Brooklyn runners react to Boston Marathon tragedy
Park Slope runner Radu Simon — a 2004 Boston Marathon participant — said the attacks at this year’s race are giving him second-thoughts about major marathons.
Left: AP / David L. Ryan • Right: CNG / Natalie Musumeci

Brooklyn runners were shocked and saddened by the bombings that rocked their sport at its most prestigious event yesterday.

Many borough joggers tore their attention away from television news and Twitter feeds last night for their customary evening runs, but their thoughts remained on the tragedy at the Boston Marathon, reportedly responsible for at least three deaths and more than 130 injuries.

“I won’t be able to forget this,” said Park Slope runner and 2004 Boston Marathon participant Radu Simon during a workout in Prospect Park.
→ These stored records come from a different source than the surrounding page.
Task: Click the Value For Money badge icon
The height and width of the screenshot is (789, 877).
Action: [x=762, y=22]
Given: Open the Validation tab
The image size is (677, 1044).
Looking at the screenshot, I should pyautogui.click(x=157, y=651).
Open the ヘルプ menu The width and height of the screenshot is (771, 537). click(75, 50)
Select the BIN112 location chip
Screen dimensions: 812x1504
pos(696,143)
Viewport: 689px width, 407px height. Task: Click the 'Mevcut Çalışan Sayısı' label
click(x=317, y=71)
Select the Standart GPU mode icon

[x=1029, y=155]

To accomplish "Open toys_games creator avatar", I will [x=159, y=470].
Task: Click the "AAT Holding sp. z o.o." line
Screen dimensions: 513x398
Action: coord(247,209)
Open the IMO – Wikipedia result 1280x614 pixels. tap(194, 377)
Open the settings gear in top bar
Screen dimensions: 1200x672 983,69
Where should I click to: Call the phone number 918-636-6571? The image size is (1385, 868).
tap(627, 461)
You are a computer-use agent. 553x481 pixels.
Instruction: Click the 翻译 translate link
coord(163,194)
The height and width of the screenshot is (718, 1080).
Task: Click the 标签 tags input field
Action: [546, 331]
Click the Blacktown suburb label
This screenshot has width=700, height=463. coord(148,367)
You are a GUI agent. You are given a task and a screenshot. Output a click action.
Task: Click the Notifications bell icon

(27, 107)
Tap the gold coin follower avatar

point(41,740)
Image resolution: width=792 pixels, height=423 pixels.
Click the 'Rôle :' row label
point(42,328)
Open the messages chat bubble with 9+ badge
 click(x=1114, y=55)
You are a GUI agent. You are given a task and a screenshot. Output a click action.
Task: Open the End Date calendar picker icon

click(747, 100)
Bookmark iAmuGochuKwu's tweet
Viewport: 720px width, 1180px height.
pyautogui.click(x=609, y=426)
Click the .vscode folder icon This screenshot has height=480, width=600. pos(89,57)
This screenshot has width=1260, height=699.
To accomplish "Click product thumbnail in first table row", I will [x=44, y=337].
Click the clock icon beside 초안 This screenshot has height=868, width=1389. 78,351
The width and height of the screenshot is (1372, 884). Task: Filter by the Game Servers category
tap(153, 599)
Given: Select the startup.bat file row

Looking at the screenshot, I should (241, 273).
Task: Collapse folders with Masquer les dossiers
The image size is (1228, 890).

The deadly explosions made running an afterthought on the sport’s biggest day: unlike the popular ING New York City Marathon, or the nascent Brooklyn Marathon, the majority of Boston Marathon entrants earn their spots by logging fast times at other races, meaning the 26.2-mile course from Hopkinton to the Back Bay is the highest aspiration for many distance runners.

“It’s terrible — it’s so tragic,” said Prospect Heights runner Leah Ratner. “The Boston Marathon is a huge deal. It’s a landmark marathon for Boston.”

The North Brooklyn Runners Club and the Prospect Park Track Club said all of their participating members were safe and accounted for in separate posts on Twitter, but members of the racing groups were shaken by the attacks.

“I can’t even put into words how heartbreaking this is,” Prospect Park Track Club member Jess Yeomans wrote on her blog. “As a runner, my heart is so heavy. My thoughts and prayers are with Boston and our running community.”

Some runners said the fatal attack will make them reconsider taking part in major races.

“I’m going to think twice before entering a marathon now or doing any kind of high visibility events,” said Simon.

Others sought solace in the sport itself.

“Running is one of the best freedoms I have ever known, so I’m going to stop gawking now and go run in Brooklyn while thinking about Boston,” tweeted Sarah Hromack.